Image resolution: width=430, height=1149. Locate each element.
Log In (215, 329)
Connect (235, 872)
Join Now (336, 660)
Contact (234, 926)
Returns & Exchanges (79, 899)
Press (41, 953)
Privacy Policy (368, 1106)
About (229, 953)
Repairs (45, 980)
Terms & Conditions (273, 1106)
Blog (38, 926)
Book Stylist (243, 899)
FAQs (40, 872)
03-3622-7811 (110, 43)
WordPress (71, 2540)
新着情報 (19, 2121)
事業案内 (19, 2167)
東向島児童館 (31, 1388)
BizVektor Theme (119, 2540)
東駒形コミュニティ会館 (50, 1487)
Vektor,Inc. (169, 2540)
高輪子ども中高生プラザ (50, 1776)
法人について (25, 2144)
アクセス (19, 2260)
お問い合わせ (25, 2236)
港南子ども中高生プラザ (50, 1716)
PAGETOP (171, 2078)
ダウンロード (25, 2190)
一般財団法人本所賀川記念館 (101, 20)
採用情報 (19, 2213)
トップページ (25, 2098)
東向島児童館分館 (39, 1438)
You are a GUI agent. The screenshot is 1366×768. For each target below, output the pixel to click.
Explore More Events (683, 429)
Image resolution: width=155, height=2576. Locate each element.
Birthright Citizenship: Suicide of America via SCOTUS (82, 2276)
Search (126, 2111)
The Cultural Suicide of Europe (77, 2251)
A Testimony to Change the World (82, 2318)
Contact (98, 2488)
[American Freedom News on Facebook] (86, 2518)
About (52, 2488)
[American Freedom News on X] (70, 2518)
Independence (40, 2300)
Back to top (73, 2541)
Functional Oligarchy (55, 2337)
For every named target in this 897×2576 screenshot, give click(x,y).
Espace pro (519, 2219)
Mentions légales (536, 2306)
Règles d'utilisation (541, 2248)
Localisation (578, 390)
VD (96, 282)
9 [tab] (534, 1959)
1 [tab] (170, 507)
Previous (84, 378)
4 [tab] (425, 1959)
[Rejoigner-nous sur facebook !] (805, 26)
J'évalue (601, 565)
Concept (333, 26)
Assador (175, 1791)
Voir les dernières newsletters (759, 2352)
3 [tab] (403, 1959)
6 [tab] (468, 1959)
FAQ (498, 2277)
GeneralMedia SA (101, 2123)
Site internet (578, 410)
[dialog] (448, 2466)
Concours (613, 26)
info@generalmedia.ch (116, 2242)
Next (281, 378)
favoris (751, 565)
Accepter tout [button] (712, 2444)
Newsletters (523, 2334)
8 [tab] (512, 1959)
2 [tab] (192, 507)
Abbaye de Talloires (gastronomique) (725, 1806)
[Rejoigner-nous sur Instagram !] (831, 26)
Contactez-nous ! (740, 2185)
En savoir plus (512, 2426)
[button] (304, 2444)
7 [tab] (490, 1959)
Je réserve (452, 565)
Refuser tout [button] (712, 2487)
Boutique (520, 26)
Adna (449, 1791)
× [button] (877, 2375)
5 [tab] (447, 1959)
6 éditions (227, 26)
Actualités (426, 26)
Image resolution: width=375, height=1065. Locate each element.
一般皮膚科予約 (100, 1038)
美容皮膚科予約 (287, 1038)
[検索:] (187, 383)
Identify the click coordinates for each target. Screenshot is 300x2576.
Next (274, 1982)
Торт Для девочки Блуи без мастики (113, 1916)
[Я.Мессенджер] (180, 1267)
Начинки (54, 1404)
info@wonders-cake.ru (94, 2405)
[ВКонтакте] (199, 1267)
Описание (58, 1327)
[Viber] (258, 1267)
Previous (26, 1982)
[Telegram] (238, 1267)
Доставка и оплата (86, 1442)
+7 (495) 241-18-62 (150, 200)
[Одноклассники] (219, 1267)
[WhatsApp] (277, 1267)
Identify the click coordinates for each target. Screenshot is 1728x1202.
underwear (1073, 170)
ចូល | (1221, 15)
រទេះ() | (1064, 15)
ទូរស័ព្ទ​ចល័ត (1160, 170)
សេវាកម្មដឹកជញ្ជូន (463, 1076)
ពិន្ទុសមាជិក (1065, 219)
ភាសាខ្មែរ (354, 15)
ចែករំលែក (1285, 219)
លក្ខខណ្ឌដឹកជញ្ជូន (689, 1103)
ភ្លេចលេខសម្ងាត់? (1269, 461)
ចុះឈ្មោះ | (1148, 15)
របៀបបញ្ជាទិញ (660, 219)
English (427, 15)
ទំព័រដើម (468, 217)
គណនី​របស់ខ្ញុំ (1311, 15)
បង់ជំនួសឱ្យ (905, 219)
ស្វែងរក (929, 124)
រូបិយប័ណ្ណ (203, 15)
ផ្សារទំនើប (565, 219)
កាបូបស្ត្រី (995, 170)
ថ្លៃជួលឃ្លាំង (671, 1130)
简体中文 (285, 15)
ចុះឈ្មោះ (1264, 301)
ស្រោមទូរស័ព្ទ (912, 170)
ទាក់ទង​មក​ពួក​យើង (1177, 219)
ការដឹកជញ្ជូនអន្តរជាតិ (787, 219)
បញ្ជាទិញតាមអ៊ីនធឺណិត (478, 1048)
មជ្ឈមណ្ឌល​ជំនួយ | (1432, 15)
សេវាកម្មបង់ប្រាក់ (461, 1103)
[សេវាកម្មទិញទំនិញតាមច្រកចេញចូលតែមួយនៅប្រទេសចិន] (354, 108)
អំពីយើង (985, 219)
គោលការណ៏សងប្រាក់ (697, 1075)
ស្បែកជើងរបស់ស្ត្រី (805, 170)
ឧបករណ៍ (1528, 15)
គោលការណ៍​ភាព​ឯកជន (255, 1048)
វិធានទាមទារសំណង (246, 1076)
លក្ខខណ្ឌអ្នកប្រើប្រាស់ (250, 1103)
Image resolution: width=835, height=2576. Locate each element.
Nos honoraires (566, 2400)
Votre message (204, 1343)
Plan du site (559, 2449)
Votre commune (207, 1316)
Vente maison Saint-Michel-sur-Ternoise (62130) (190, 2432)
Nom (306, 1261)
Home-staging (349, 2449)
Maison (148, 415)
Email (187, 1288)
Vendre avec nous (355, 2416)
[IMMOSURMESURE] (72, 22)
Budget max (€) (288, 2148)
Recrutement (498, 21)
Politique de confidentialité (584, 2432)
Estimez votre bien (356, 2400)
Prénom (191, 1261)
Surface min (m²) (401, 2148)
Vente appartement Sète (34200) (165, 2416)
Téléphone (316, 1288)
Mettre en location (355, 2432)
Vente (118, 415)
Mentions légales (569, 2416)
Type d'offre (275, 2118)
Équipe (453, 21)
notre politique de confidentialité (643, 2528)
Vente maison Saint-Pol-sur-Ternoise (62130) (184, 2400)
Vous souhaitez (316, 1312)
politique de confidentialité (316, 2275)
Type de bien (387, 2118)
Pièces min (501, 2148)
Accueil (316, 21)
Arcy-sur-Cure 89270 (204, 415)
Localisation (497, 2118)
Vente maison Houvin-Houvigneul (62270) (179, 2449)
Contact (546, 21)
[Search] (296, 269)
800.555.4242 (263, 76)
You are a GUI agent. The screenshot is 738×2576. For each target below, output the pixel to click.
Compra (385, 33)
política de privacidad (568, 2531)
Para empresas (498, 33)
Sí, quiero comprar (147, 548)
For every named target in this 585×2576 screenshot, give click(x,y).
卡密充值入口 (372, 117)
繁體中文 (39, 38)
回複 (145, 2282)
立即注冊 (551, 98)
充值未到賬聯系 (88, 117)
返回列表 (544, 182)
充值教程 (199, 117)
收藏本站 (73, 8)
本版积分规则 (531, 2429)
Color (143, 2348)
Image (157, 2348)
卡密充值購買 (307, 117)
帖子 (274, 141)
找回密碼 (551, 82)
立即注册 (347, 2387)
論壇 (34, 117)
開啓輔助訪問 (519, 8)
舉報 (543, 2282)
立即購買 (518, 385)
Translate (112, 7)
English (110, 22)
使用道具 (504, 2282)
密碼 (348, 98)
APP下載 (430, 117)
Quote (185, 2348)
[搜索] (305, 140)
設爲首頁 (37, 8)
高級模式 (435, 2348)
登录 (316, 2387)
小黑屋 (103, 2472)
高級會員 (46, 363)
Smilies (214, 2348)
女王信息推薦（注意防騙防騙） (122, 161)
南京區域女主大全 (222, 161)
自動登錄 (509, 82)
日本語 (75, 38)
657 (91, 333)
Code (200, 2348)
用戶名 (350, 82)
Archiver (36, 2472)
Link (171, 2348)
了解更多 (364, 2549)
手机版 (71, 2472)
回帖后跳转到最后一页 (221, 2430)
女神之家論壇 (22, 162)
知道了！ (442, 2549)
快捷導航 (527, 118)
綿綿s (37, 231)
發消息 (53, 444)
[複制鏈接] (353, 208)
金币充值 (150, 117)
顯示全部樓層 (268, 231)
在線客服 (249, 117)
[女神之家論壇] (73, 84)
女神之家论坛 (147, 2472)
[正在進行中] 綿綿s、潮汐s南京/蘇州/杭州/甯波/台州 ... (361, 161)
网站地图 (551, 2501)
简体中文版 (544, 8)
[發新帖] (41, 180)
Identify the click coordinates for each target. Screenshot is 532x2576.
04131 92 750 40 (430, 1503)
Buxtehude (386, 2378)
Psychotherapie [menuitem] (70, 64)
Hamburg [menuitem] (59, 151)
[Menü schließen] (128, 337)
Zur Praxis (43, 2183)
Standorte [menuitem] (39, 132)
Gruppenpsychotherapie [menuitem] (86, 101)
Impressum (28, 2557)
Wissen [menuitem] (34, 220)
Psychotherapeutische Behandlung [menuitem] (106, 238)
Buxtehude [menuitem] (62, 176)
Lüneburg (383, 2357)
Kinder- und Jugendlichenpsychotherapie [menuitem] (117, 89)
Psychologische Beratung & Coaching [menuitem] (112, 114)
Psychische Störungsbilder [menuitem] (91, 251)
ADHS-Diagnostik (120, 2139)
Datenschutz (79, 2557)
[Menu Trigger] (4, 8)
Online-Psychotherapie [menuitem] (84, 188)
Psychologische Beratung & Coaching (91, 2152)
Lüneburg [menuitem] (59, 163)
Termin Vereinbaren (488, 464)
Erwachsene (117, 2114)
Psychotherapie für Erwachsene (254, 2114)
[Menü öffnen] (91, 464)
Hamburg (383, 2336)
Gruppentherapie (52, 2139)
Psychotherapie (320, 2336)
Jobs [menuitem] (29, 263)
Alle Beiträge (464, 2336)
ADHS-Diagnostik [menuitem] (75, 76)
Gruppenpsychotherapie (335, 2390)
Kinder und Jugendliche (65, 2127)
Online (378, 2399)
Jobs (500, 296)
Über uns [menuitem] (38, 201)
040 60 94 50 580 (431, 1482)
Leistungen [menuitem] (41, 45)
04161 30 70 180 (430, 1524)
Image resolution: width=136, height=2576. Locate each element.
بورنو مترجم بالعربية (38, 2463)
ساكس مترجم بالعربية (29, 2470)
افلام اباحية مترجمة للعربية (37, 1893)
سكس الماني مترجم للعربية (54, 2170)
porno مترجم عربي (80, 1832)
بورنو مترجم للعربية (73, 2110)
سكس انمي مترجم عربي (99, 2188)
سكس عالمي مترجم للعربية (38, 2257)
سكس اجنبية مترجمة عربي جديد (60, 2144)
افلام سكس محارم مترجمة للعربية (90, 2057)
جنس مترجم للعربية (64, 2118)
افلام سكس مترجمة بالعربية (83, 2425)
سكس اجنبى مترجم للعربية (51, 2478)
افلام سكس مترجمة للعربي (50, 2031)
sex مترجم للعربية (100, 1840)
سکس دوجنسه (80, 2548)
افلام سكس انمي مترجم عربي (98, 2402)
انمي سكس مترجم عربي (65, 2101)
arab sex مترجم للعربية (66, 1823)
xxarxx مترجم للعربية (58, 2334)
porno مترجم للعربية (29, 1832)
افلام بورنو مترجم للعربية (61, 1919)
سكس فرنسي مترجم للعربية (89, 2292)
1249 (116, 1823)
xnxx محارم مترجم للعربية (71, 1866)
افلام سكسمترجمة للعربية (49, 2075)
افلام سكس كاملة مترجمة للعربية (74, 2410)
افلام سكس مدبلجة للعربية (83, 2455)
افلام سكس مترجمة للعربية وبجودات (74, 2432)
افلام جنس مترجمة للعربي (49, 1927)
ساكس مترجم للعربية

= TASK ITEM =
Please show all lines from the entries that contain the word "Identify".

= EXERCISE SOLUTION =
Identify the click coordinates for each target. Screenshot is 300x2576.
Identify the click coordinates for each target. Screenshot is 1728x1202.
Identify the click coordinates for each target. Screenshot is 532x2576.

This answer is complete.